La grande usura si è consolidata negli ultimi tre secoli, nella storia della moneta. Abbiamo bisogno di cambiare le regole del gioco. La riserva? E stata sempre una favola. E ha spinto le monarchie a indebitarsi coi banchieri, per denaro che i bancheri stampavano a costo tipografico. Il valore del denaro non è un vero valore creditizio basato sulla riserva, ma solo un valore indotto e basato sulla semplice convenzione. Il principio della proprietà popolare della moneta: è l’apertura della terza via. Se l’euro è dei cittadini, ad ogni cittadino spetta una parte dei soldi stampati dalla Banca Centrale Europea: la Bce dovrebbe funzionare solo come tipografia, operando gli adempimenti necessari a mettere a disposizione dei cittadini la loro moneta. Chi dà valore alla moneta siamo noi: e quindi abbiamo diritto di pretendere dalla Bce che l’euro sia dichiarato di proprietà dei popoli, altrimenti abbiamo il diritto di rifiutare l’euro all’atto dell’emissione perché, mancando la certezza del diritto, manca la validità della moneta.

Qui si tratta di trasformare i popoli: da debitori in proprietari. Oggi tutta l’umanità è angosciata dall’insolvenza: recenti statistiche rivelano un quantitativo impressionante di persone che si suicidano per i debiti, e questo fenomeno non ha precedenti nella Storia, perché nasce dall’avvento della “usurocrazia” che si è presentata sotto una parvenza di democrazia. A noi la democrazia sta bene: vuol dire sovranità popolare. Ma il popolo deve avere anche la sovranità monetaria, oltre a quella politica, cioè la proprietà popolare della moneta in un sistema di democrazia integrale. Tante sono le idee e tanti i partiti, ma quello che conta è l’onestà degli scopi: liberare l’umanità dall’angoscia dell’insolvenza. Oggi l’arrivo del postino è motivo di allarme, temiamo pagamenti: è la prova del fatto che viviamo in regime di “usurocrazia”, non di democrazia.

Si impongono scelte strategiche, cioè semplici: meglio avere in tasca il doppio o la metà? Oggi la banca centrale ci presta denaro, caricandone il costo del 200%. Denaro che in realtà è nostro, e ci viene espropriato: la banca centrale non dovrebbe prestarcelo, ce lo dovrebbe accreditare. E quando il costo del denaro prestato è del 200%, la puntualità nei pagamenti è impossibile. Ecco perché la maggior parte dei suicidi da usura non avviene per la piccola usura di bottega, ma per il fisco: la gente è costretta a vendere i propri beni per pagare le tasse. Tasse che, prima di tutto, ripagano gli azionisti della banca centrale. Dal 1910, con la fondazione della Banca d’Italia, abbiamo sopportato la prassi di una banca che emette prestando. Con la Bce bisogna cambiare le regole del gioco: nelle nostre case deve tornare la serenità. Altrimenti, rischiamo di portare le nuove generazioni di fronte alla scelta tra il suicidio e la disperazione.
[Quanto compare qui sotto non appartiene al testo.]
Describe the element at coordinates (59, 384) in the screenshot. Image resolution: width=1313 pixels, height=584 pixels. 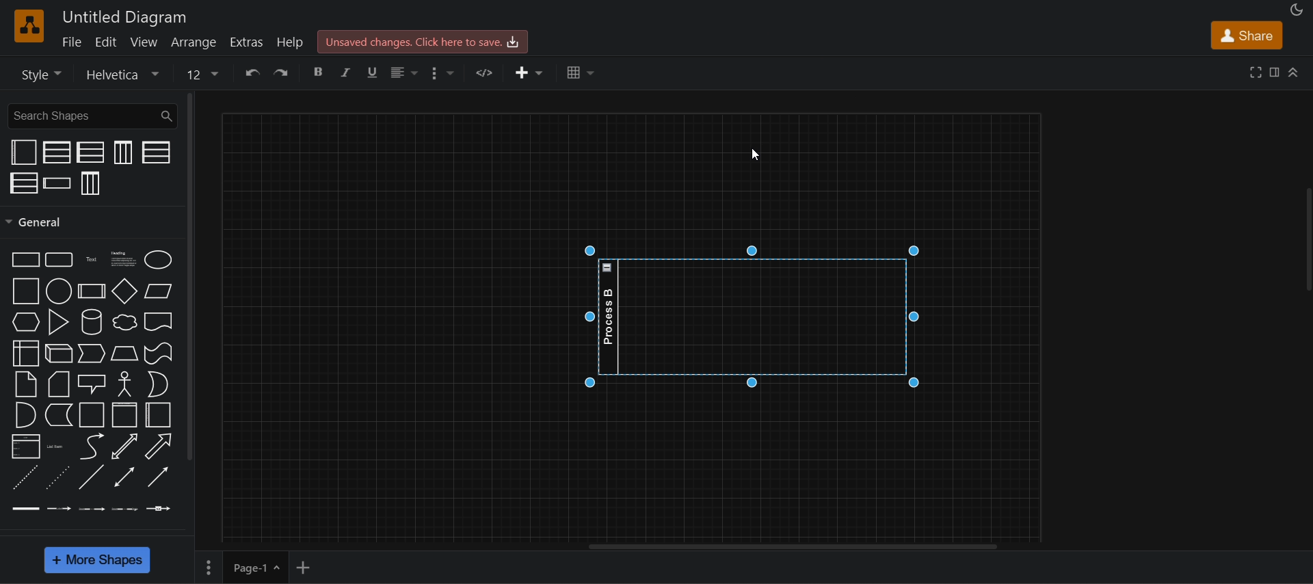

(Giacinto Auriti, estratti delle dichiarazioni rilasciate a “Saus Tv” l’11 aprile del lontano 2001, alla vigilia della storica introduzione dell’euro. Economista e docente universitario, Auriti denunciò il ruolo delle banche centrali, che ricaverebbero profitti indebiti dal signoraggio sulla cartamoneta dando origine in tal modo al debito pubblico).